(Beginning of Data supplied)
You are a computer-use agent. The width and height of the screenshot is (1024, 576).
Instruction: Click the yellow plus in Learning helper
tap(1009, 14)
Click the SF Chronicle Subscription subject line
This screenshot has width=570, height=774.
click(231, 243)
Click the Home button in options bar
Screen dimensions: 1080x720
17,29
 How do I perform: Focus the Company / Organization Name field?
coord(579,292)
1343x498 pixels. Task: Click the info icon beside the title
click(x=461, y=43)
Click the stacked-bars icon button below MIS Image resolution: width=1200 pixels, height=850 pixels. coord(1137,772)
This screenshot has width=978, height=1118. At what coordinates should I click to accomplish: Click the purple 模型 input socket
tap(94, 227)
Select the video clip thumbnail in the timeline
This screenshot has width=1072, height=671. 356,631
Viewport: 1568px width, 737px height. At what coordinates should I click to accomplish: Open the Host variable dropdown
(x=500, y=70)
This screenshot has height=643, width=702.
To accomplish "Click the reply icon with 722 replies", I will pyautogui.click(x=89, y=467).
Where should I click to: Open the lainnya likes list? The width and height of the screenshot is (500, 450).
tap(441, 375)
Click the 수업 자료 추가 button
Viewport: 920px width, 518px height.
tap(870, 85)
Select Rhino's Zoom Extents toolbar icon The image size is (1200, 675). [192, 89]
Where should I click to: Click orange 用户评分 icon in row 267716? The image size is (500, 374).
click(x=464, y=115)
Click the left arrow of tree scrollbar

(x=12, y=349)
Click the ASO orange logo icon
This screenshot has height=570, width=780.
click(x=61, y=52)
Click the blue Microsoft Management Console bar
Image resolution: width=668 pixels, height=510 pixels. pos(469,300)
(End of Data supplied)
■ **Task prompt**
Copy the entries above exactly, but only from the line holding "Viewport: 1568px width, 737px" through the line holding "Select Rhino's Zoom", both included.

■ **Task solution**
Viewport: 1568px width, 737px height. At what coordinates should I click to accomplish: Open the Host variable dropdown
(x=500, y=70)
This screenshot has height=643, width=702.
To accomplish "Click the reply icon with 722 replies", I will pyautogui.click(x=89, y=467).
Where should I click to: Open the lainnya likes list? The width and height of the screenshot is (500, 450).
tap(441, 375)
Click the 수업 자료 추가 button
Viewport: 920px width, 518px height.
tap(870, 85)
Select Rhino's Zoom Extents toolbar icon The image size is (1200, 675). [192, 89]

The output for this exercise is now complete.